#### EXERCISE BRIEF
When you reach the line containing "302x219 pixels. At" in the entries below, begin reproducing lines exactly, and stop once the line containing "This screenshot has height=460, width=878." is done.

- Opening Delimiter -

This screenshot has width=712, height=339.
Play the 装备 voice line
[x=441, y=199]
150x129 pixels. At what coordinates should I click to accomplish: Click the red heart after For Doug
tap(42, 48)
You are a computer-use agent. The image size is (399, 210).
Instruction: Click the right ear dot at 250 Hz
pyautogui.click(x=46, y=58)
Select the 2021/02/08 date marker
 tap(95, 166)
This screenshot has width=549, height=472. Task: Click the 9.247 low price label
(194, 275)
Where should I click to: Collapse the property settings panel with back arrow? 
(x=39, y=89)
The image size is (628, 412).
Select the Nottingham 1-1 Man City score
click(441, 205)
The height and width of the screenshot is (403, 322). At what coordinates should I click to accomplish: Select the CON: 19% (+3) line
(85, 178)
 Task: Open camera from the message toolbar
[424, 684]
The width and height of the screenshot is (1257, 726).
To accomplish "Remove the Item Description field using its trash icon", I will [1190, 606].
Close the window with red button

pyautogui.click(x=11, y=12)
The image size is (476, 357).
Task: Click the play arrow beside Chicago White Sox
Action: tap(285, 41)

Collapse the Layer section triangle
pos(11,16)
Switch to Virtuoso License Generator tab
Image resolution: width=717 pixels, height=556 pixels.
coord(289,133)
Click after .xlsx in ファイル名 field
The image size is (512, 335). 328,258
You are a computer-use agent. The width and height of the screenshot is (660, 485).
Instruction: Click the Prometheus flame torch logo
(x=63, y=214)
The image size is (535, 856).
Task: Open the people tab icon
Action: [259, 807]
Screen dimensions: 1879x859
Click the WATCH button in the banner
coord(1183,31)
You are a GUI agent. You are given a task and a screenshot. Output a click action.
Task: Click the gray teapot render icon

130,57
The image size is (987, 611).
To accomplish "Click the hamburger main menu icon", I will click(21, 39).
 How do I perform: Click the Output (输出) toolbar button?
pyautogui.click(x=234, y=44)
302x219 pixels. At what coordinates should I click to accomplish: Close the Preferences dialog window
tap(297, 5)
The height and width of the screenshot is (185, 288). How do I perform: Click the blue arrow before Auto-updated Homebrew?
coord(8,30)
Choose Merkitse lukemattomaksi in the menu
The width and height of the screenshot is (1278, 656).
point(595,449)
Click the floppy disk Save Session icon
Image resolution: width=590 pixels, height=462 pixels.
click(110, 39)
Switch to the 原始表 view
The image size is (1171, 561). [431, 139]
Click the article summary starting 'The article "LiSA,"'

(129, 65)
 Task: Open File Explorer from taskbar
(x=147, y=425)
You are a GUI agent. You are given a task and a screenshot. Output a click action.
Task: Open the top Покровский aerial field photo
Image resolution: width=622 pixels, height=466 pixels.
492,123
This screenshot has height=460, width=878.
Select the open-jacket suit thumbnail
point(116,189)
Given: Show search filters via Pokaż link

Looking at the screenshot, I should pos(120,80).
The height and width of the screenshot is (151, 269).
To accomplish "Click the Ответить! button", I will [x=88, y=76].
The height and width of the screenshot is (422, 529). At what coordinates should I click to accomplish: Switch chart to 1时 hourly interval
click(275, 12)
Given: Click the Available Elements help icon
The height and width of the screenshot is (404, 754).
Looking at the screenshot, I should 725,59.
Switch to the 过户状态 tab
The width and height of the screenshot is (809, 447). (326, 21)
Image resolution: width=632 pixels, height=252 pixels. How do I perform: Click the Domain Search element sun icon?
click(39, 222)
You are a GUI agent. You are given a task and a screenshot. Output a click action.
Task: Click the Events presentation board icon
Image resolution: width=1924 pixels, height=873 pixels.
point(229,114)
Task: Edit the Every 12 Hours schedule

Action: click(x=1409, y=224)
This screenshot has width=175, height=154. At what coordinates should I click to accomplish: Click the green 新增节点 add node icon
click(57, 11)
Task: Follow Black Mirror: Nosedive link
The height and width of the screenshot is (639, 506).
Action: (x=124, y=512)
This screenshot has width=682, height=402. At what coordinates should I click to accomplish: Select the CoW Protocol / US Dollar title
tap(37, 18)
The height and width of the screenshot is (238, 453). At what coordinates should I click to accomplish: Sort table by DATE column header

- Closing Delimiter -

#### ANSWER BELOW
302x219 pixels. At what coordinates should I click to accomplish: Close the Preferences dialog window
tap(297, 5)
The height and width of the screenshot is (185, 288). How do I perform: Click the blue arrow before Auto-updated Homebrew?
coord(8,30)
Choose Merkitse lukemattomaksi in the menu
The width and height of the screenshot is (1278, 656).
point(595,449)
Click the floppy disk Save Session icon
Image resolution: width=590 pixels, height=462 pixels.
click(110, 39)
Switch to the 原始表 view
The image size is (1171, 561). [431, 139]
Click the article summary starting 'The article "LiSA,"'

(129, 65)
 Task: Open File Explorer from taskbar
(x=147, y=425)
You are a GUI agent. You are given a task and a screenshot. Output a click action.
Task: Open the top Покровский aerial field photo
Image resolution: width=622 pixels, height=466 pixels.
492,123
This screenshot has height=460, width=878.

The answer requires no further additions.